Skeletal muscle IkB content is decreased in type 2 diabetic patients [159], indicative of increased NFkB activity. We have confirmed this by demonstrating increased NF-kB p50–p65 DNA binding activity in type 2 diabetic and obese individuals (P Tantiwong, K Shammugasumdaran, A Monroy, S Ghosh, E Cersosimo, A Sriwijitkamol, RA DeFronzo, S Mohan, N Musi, unpublished results). Reduced IkB and increased NFkB p50–p65 binding activity were strongly correlated with reduced insulin sensitivity.
Multiple stimuli [152], including lipids, activate IkB kinase/NFkB, causing insulin resistance in cultured myocytes [160] and muscle from rodents [155, 161] and humans [162]. In human myocytes, palmitate enhances NFkB activity and increases IL6 mRNA, a downstream gene regulated by NFkB. Transfection of myocytes with an adenovirus-IkB super repressor mutant blocked the augmentation of NFkB activity and of IL6 mRNA expression by palmitate [162].
Circulating NEFA also cause inflammation and insulin resistance by directly activating plasma membrane receptors, such as toll-like receptor 4 [162] (Fig. 7). In muscle of obese and type 2 diabetic individuals, toll-like receptor 4 mRNA/protein content is increased and correlates closely with HOMA-IR [162] and IkB/NFkB activation, providing another pathway via which NEFA incite inflammation and promote atherogenesis.

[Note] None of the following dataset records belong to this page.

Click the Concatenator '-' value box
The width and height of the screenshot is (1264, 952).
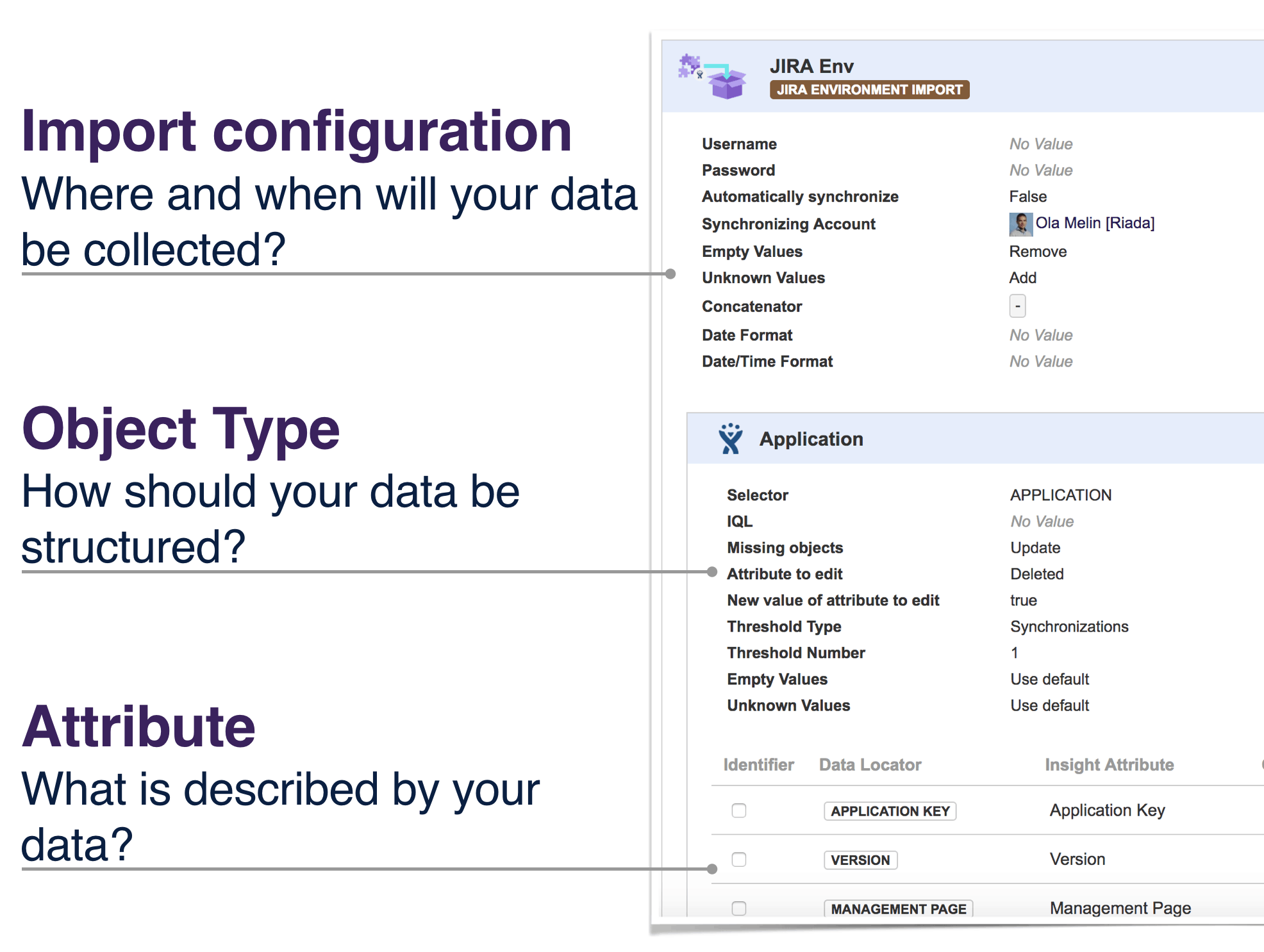tap(1017, 306)
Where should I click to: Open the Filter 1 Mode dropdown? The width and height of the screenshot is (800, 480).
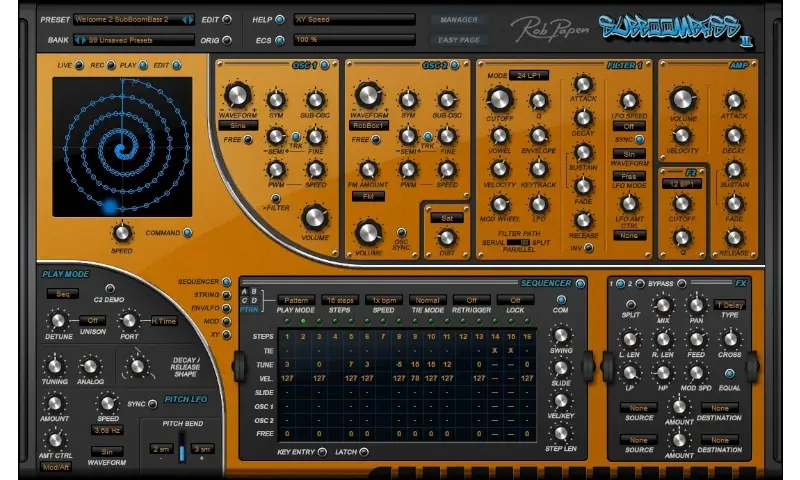coord(528,76)
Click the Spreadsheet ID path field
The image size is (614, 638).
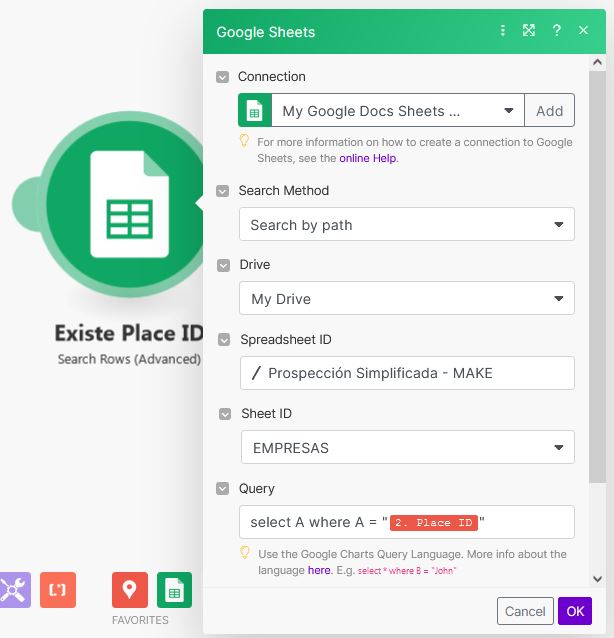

NEFA also stimulate formation of collagen, an integral component of the atherosclerotic plaque [163, 164]. Physiological NEFA elevation in participants with normal glucose tolerance increases mRNA expression of collagen, fibronectin and lumican, as well as connective tissue growth factor [134], a member of the CCN gene family, which mediates fibrotic responses [163]. Increased connective tissue growth factor levels are a characteristic finding in complicated atherosclerotic plaques and induce mononuclear cell chemotaxis [164].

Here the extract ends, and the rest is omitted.